### Extracted information ###

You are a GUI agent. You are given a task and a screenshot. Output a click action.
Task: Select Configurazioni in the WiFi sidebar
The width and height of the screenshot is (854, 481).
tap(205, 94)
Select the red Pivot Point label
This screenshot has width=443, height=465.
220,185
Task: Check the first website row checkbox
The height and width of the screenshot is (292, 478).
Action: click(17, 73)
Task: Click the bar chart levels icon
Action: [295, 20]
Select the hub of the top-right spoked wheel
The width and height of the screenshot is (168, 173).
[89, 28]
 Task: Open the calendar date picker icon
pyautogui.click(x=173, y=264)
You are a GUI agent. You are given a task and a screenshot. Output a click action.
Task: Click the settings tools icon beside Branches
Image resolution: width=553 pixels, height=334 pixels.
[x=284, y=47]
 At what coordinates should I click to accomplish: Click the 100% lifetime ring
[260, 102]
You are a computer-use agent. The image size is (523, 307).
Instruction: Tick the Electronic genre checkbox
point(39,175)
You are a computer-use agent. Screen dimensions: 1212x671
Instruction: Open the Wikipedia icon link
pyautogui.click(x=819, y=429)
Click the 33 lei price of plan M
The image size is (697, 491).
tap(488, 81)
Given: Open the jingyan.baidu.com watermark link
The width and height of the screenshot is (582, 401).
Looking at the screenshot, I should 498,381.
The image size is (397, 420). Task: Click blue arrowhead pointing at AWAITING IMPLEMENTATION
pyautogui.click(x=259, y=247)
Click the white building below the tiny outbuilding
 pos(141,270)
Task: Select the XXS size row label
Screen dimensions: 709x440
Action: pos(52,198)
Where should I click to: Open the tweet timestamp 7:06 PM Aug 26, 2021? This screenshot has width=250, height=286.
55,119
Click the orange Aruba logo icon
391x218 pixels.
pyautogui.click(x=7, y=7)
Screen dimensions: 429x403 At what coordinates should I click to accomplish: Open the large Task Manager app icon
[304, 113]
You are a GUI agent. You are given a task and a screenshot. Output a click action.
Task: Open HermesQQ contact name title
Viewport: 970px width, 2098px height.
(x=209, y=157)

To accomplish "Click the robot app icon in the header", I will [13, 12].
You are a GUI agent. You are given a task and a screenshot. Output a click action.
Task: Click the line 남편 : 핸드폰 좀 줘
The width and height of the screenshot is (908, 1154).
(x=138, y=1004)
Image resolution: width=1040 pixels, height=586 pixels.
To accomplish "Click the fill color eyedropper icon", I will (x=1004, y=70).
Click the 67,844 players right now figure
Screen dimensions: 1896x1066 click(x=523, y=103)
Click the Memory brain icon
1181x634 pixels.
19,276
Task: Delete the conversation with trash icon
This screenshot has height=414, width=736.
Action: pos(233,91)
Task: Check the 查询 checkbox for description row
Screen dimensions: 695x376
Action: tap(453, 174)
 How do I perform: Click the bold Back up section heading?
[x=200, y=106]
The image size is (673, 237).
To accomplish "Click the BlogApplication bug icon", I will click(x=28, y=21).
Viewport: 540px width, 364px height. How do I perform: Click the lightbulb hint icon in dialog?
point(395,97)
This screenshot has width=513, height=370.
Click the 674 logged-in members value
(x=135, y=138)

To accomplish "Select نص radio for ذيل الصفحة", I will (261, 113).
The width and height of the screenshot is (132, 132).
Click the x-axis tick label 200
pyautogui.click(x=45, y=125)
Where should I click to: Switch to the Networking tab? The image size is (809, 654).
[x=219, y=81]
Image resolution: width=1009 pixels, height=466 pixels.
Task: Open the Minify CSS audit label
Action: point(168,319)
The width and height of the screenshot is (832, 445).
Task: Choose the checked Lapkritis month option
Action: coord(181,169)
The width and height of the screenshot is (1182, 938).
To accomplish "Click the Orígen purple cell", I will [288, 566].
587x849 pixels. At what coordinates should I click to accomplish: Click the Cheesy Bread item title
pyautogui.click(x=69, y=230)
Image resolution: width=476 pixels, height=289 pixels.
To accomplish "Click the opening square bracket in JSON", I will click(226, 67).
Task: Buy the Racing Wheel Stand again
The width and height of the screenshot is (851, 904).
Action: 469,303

###

> _Brief_
Lines holding the string "Select": find them in the listing above and copy each one.

> _Response area_
Task: Select Configurazioni in the WiFi sidebar
Select the red Pivot Point label
Select the hub of the top-right spoked wheel
Task: Select the XXS size row label
To accomplish "Select نص radio for ذيل الصفحة", I will (261, 113).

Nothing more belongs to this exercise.